───── EXERCISE INPUTS ─────

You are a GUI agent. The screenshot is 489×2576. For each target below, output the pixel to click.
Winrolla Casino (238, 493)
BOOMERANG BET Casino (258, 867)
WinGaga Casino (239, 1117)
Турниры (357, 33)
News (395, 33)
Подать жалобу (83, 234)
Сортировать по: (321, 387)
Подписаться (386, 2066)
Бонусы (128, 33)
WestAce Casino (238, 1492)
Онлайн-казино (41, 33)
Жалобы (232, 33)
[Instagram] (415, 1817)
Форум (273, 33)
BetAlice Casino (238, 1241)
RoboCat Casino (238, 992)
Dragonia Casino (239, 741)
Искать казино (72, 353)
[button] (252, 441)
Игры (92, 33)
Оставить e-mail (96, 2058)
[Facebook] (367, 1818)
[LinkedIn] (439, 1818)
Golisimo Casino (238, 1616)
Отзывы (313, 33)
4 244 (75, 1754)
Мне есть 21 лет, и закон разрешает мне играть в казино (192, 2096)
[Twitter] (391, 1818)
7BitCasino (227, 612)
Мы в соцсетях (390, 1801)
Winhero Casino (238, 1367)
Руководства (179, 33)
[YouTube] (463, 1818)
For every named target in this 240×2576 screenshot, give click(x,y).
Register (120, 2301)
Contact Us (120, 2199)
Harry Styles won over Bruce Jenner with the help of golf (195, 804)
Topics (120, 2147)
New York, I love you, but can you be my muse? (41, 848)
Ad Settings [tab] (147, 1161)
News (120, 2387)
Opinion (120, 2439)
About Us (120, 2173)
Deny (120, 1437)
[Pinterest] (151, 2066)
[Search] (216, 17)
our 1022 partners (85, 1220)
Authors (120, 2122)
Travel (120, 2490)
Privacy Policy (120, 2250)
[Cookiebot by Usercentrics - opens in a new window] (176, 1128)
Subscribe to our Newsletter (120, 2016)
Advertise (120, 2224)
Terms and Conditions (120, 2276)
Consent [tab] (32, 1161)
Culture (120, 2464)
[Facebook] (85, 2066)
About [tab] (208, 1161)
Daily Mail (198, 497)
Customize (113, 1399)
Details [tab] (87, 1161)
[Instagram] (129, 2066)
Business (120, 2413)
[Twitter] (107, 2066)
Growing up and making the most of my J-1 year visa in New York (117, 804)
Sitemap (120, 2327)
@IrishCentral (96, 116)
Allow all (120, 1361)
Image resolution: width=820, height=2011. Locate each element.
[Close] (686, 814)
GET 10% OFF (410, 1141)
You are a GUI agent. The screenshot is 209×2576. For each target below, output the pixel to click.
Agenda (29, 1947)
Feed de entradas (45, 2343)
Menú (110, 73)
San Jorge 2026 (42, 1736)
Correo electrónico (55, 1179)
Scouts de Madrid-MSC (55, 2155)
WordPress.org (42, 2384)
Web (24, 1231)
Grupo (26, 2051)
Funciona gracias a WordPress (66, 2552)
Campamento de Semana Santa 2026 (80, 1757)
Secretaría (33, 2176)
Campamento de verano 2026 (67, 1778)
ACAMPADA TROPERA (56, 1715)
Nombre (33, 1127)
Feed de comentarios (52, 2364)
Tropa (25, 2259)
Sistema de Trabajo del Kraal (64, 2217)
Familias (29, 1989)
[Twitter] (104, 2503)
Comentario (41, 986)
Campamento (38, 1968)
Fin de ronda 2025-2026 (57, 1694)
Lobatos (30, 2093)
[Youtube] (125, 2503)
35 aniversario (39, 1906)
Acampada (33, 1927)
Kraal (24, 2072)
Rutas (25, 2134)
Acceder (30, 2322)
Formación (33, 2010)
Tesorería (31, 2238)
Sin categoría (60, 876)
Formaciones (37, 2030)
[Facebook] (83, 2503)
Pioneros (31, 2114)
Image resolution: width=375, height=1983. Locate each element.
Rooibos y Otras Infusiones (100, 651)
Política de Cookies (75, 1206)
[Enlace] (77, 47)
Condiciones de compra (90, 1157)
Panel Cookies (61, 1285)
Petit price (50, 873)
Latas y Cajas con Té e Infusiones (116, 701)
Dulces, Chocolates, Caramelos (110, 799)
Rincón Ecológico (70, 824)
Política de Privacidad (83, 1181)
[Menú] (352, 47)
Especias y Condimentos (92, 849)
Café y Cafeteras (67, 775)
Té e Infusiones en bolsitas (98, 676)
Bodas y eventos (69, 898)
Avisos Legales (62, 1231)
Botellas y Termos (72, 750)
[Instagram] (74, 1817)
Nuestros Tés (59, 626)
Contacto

─────

**PROBLEM REQUIREMENTS:** Retype the records above in full, matching each line exactly.

**RESULT OF THE TASK:**
You are a GUI agent. The screenshot is 489×2576. For each target below, output the pixel to click.
Winrolla Casino (238, 493)
BOOMERANG BET Casino (258, 867)
WinGaga Casino (239, 1117)
Турниры (357, 33)
News (395, 33)
Подать жалобу (83, 234)
Сортировать по: (321, 387)
Подписаться (386, 2066)
Бонусы (128, 33)
WestAce Casino (238, 1492)
Онлайн-казино (41, 33)
Жалобы (232, 33)
[Instagram] (415, 1817)
Форум (273, 33)
BetAlice Casino (238, 1241)
RoboCat Casino (238, 992)
Dragonia Casino (239, 741)
Искать казино (72, 353)
[button] (252, 441)
Игры (92, 33)
Оставить e-mail (96, 2058)
[Facebook] (367, 1818)
[LinkedIn] (439, 1818)
Golisimo Casino (238, 1616)
Отзывы (313, 33)
4 244 (75, 1754)
Мне есть 21 лет, и закон разрешает мне играть в казино (192, 2096)
[Twitter] (391, 1818)
7BitCasino (227, 612)
Мы в соцсетях (390, 1801)
Winhero Casino (238, 1367)
Руководства (179, 33)
[YouTube] (463, 1818)
For every named target in this 240×2576 screenshot, give click(x,y).
Register (120, 2301)
Contact Us (120, 2199)
Harry Styles won over Bruce Jenner with the help of golf (195, 804)
Topics (120, 2147)
New York, I love you, but can you be my muse? (41, 848)
Ad Settings [tab] (147, 1161)
News (120, 2387)
Opinion (120, 2439)
About Us (120, 2173)
Deny (120, 1437)
[Pinterest] (151, 2066)
[Search] (216, 17)
our 1022 partners (85, 1220)
Authors (120, 2122)
Travel (120, 2490)
Privacy Policy (120, 2250)
[Cookiebot by Usercentrics - opens in a new window] (176, 1128)
Subscribe to our Newsletter (120, 2016)
Advertise (120, 2224)
Terms and Conditions (120, 2276)
Consent [tab] (32, 1161)
Culture (120, 2464)
[Facebook] (85, 2066)
About [tab] (208, 1161)
Daily Mail (198, 497)
Customize (113, 1399)
Details [tab] (87, 1161)
[Instagram] (129, 2066)
Business (120, 2413)
[Twitter] (107, 2066)
Growing up and making the most of my J-1 year visa in New York (117, 804)
Sitemap (120, 2327)
@IrishCentral (96, 116)
Allow all (120, 1361)
Image resolution: width=820, height=2011. Locate each element.
[Close] (686, 814)
GET 10% OFF (410, 1141)
You are a GUI agent. The screenshot is 209×2576. For each target below, output the pixel to click.
Agenda (29, 1947)
Feed de entradas (45, 2343)
Menú (110, 73)
San Jorge 2026 (42, 1736)
Correo electrónico (55, 1179)
Scouts de Madrid-MSC (55, 2155)
WordPress.org (42, 2384)
Web (24, 1231)
Grupo (26, 2051)
Funciona gracias a WordPress (66, 2552)
Campamento de Semana Santa 2026 (80, 1757)
Secretaría (33, 2176)
Campamento de verano 2026 (67, 1778)
ACAMPADA TROPERA (56, 1715)
Nombre (33, 1127)
Feed de comentarios (52, 2364)
Tropa (25, 2259)
Sistema de Trabajo del Kraal (64, 2217)
Familias (29, 1989)
[Twitter] (104, 2503)
Comentario (41, 986)
Campamento (38, 1968)
Fin de ronda 2025-2026 (57, 1694)
Lobatos (30, 2093)
[Youtube] (125, 2503)
35 aniversario (39, 1906)
Acampada (33, 1927)
Kraal (24, 2072)
Rutas (25, 2134)
Acceder (30, 2322)
Formación (33, 2010)
Tesorería (31, 2238)
Sin categoría (60, 876)
Formaciones (37, 2030)
[Facebook] (83, 2503)
Pioneros (31, 2114)
Image resolution: width=375, height=1983. Locate each element.
Rooibos y Otras Infusiones (100, 651)
Política de Cookies (75, 1206)
[Enlace] (77, 47)
Condiciones de compra (90, 1157)
Panel Cookies (61, 1285)
Petit price (50, 873)
Latas y Cajas con Té e Infusiones (116, 701)
Dulces, Chocolates, Caramelos (110, 799)
Rincón Ecológico (70, 824)
Política de Privacidad (83, 1181)
[Menú] (352, 47)
Especias y Condimentos (92, 849)
Café y Cafeteras (67, 775)
Té e Infusiones en bolsitas (98, 676)
Bodas y eventos (69, 898)
Avisos Legales (62, 1231)
Botellas y Termos (72, 750)
[Instagram] (74, 1817)
Nuestros Tés (59, 626)
Contacto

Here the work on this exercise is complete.